Orthodox Christian Serafim Alexivich Slobodskoy writes in his catechism “The Christian Faith”:

“Blasphemy against the Holy Spirit” is conscious and hardened opposition to the truth, “because the Spirit is truth”. Conscious and hardened resistance to the truth leads man away from humility and repentance, and without repentance there can be no forgiveness. That is why the sin of blasphemy against the Spirit cannot be forgiven, since one who does not acknowledge his sin does not seek to have it forgiven.”

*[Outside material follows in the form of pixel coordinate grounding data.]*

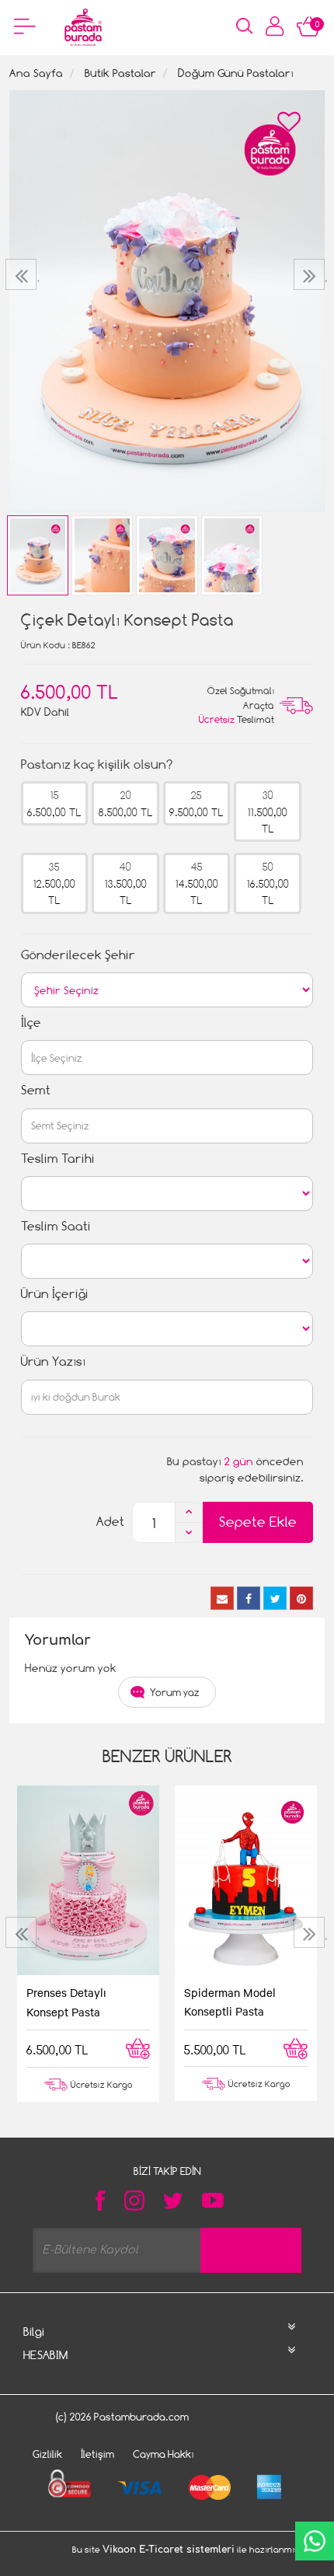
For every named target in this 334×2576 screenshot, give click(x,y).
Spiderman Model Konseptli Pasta (230, 2001)
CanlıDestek (314, 2541)
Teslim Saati (56, 1226)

The Catechism of the Catholic Church teaches that, while no sin is absolutely “unforgivable”, some sins represent a deliberate refusal to repent and accept the infinite mercy of God; a person committing such a sin refuses God’s forgiveness, which can lead to self-condemnation to hell. In other words, one damns oneself by refusal to repent.

John Calvin wrote:

I say, therefore, that he sins against the Holy Spirit who, while so constrained by the power of divine truth that he cannot plead ignorance, yet deliberately resists, and that merely for the sake of resisting.

Jacob Arminius defined the unforgivable sin as “the rejection and refusing of Jesus Christ through determined malice and hatred against Christ”

So in conclusion, if you fear you have committed the unpardonable sin, it shows you haven’t. The unpardonable sin is simply to refuse to repent of your sins.